这里只是代码展示，且复制后不能直接运行，需要配置一些设置才行，具体请查看下方链接介绍：

Python爬取 | 唯美女生图片

from selenium import webdriver

from fake_useragent import UserAgent

from pyquery import PyQuery as pq

import winreg

from time import sleep

import time

import requests

import re

import os

header = {

    'User-Agent': UserAgent().random

}

'''

获取单个id的HTML代码并解析，返回id的分类、名字、包含图片链接的list

'''

def html_id(id_url):

    r = requests.get(id_url, headers=header)

    time.sleep(0.3)

    doc = pq(r.text)

    classical = doc('.d-md-inline-block').eq(0).children('a').text() # 获取id的分类

    if len(classical) != 0: # 判断id的分类是否获取成功，即判断该id的源码是否获取成功

        name = doc('.post-title').text() # id 名字

        lists = doc('.nc-light-gallery a').items() # id的图片所在标签

        links = ['https:' + i.attr('href') for i in lists if '.' in i.attr('href')] # 解析标签，获取图片链接

        if len(links) == 0: # 几年前的id,图片所在的标签与前面的不同，所以需要重新解析

            lists = doc('.nc-light-gallery img').items()

            links = ['https:' + i.attr('src') for i in lists if '.' in i.attr('src')]

        return [classical, name, links]

    else: # id 对应链接源码获取失败

        d = id_url.split('/')[-1].split('.')[0] # 获取为成功获取源码的id

        print(f'{d} 获取失败，等待下一次循环')

        return 0

'''

下载图片

'''

def download(id, con, path, path3):

    num = 1  # 用于下载的图片计数

    classical = con[0] # id 分类

    name = con[1] # id 名字

    links = con[2] # id 所含图片链接

    print(f'{id} {classical} {name} 下载中...', end=' ')

    img_path = path + '\\' + classical # 创建对应分类的文件夹

    if not os.path.exists(img_path): # 判断文件夹是否创建

        os.mkdir(img_path)

    print(f'共{len(links)}张 ——> ', end='')
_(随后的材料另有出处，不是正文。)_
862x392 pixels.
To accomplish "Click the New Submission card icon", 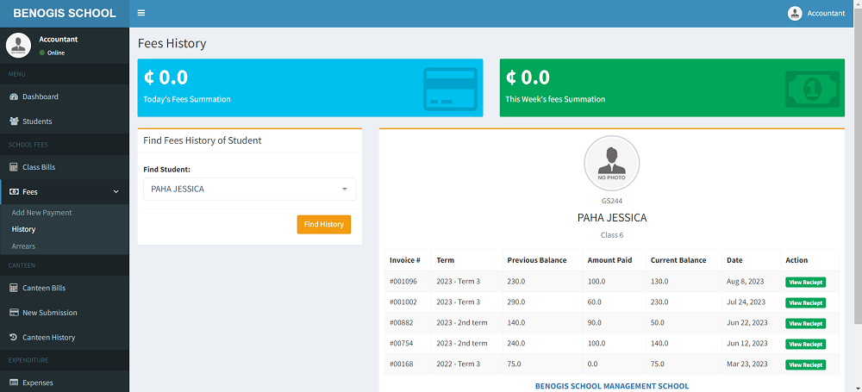I will coord(14,313).
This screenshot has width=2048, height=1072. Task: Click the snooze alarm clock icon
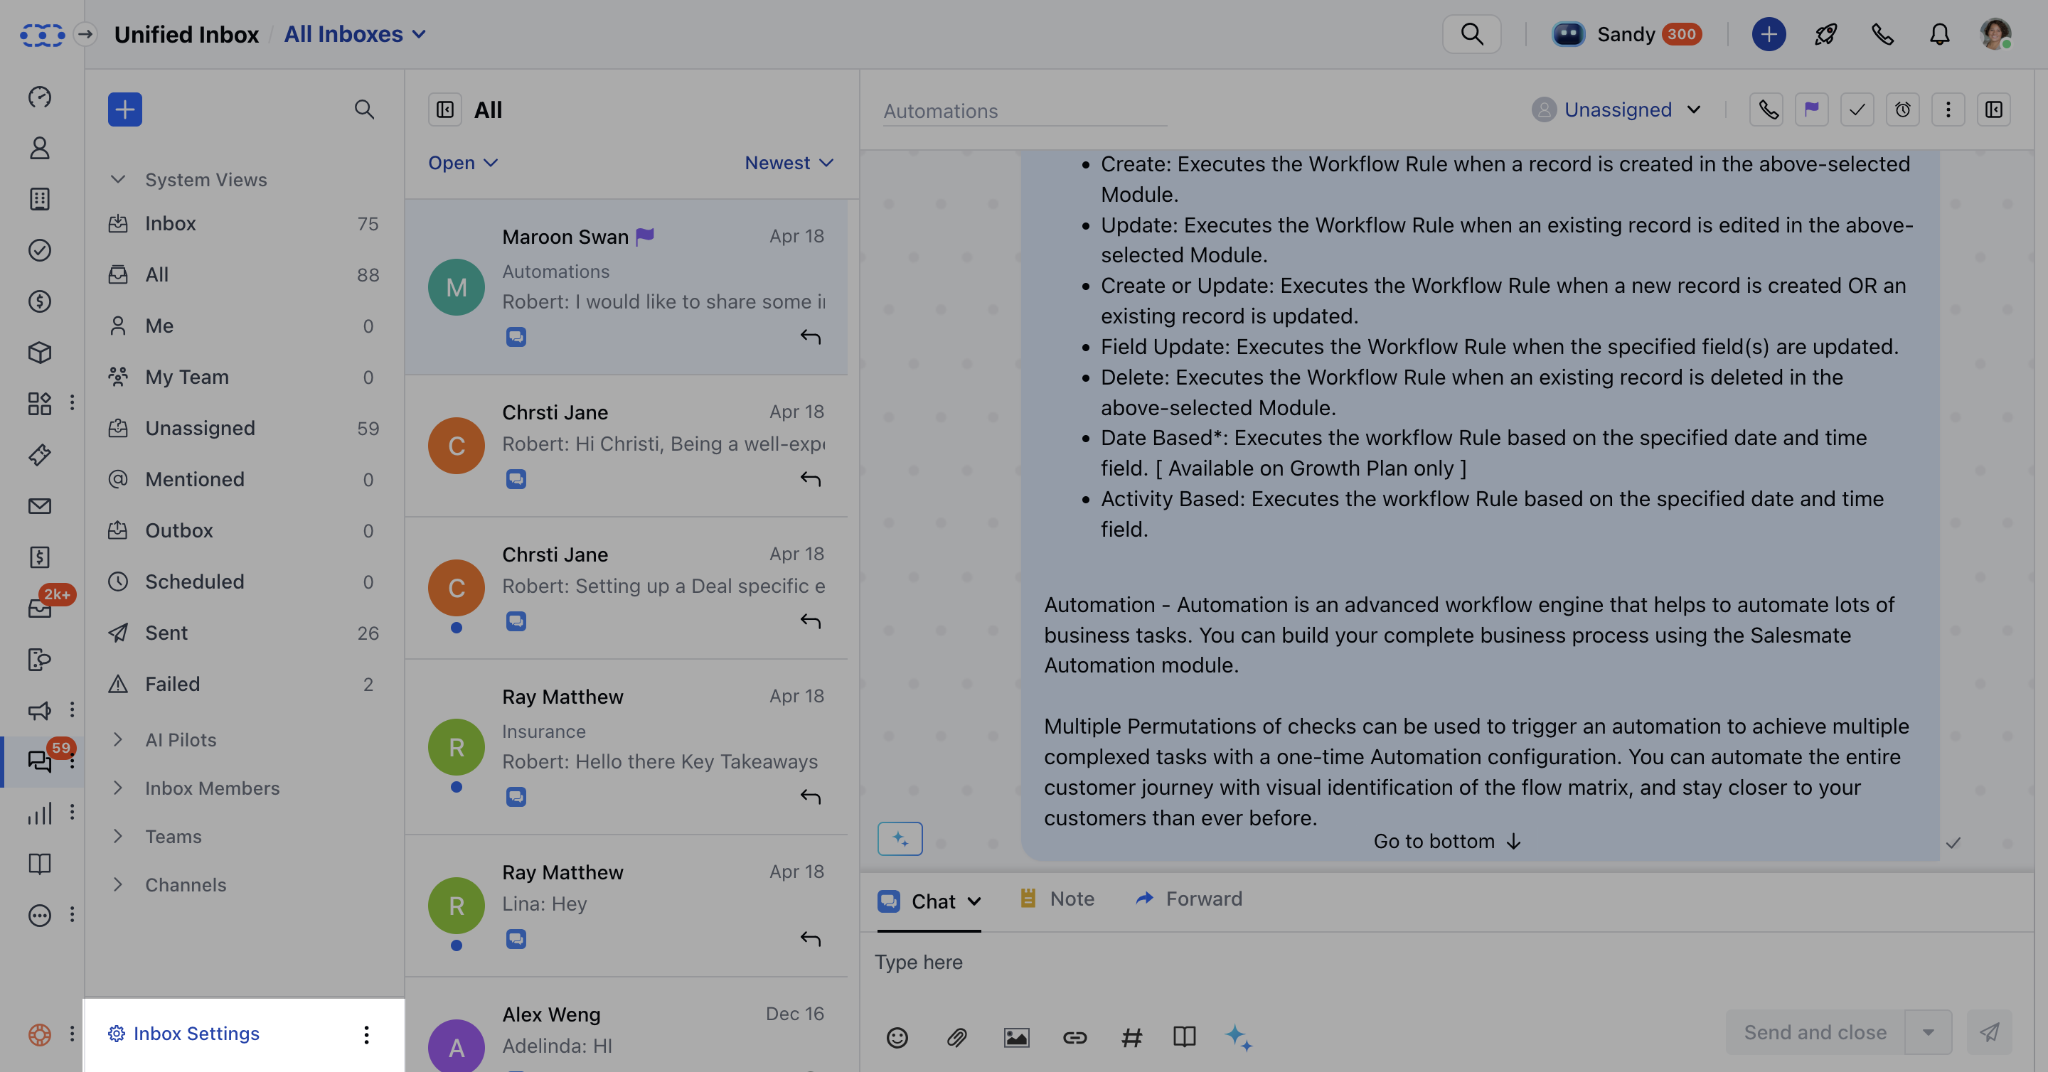tap(1903, 110)
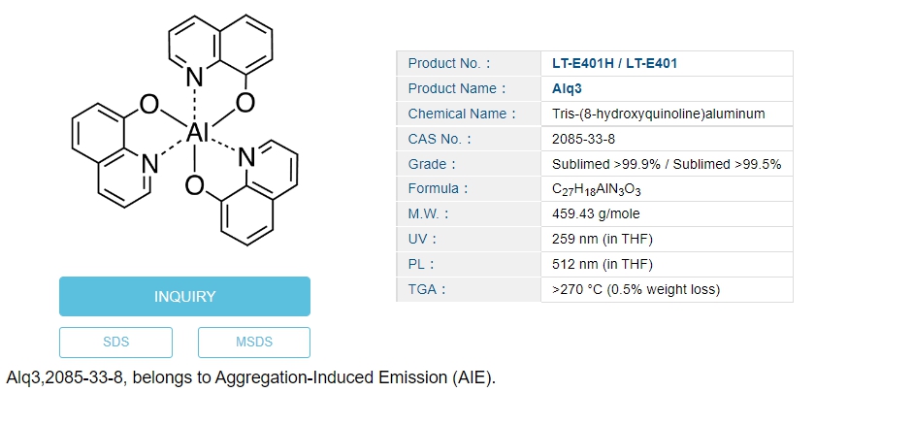Select the LT-E401H / LT-E401 product number value
The image size is (913, 425).
(614, 64)
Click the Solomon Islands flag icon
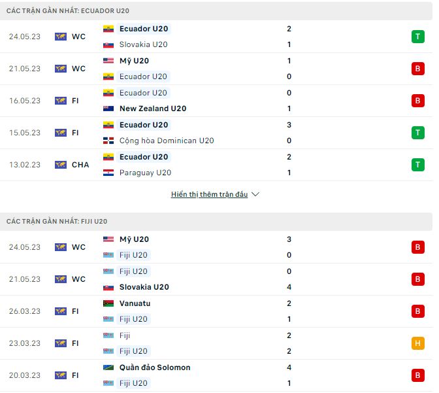 108,367
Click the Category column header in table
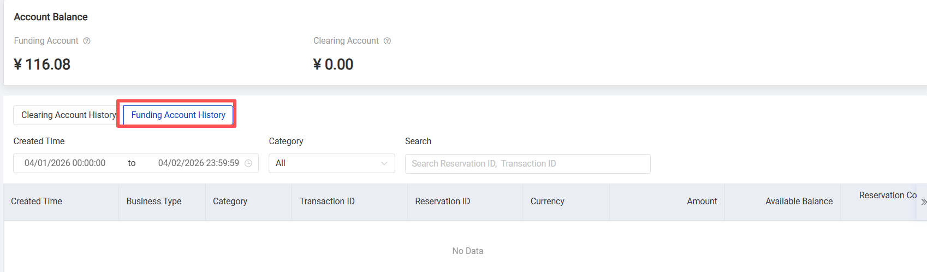927x272 pixels. click(x=230, y=202)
    for j in links: # 遍历列表，下载

        names = img_path + '\\' + name + str(num) + os.path.splitext(j)[1] # 文件名变量

        if 't.cdn.ink' not in j: # 判断图片链接是否规范，后面有些图片的链接是不规范的

            j = j[:6] + '//t.cdn.ink/' + j[6:]

        try:

            with open(names, 'wb') as f: # 下载

                f.write(requests.get(j, headers=header).content)

            print(f'{num} ', end='')

        except Exception as e:

            print(f'\n第{num}张下载错误，错误来自：{e} ')

        num = num + 1  # 计数

    # 将下载过的ID写入id_haven.txt 文件中

    with open(path3, 'a+', encoding='utf-8') as f:

        s = classical + ',' + name + ',' + id + '\n'

        f.write(s)

        print('下载完成！！！')

'''

从TXT文件里获取ID，并返回列表

'''

def txt_id(path):

    if 'haven' in path: # 从id_haven.txt TXT文件里获取已下载的ID

        id_haven = []

        if os.path.exists(path):

            with open(path, 'r', encoding="ISO-8859-1") as f:

                a = f.readlines()

            for i in a:

                id_haven.append(i.split(',')[-1].strip())

        return id_haven

    else:

        with open(path, 'r') as f: # 从id_all.txt 和 id_not.txt TXT文件里获取已下载的ID

            id_all = f.readlines()

        id_all = [int(i.rstrip()) for i in id_all]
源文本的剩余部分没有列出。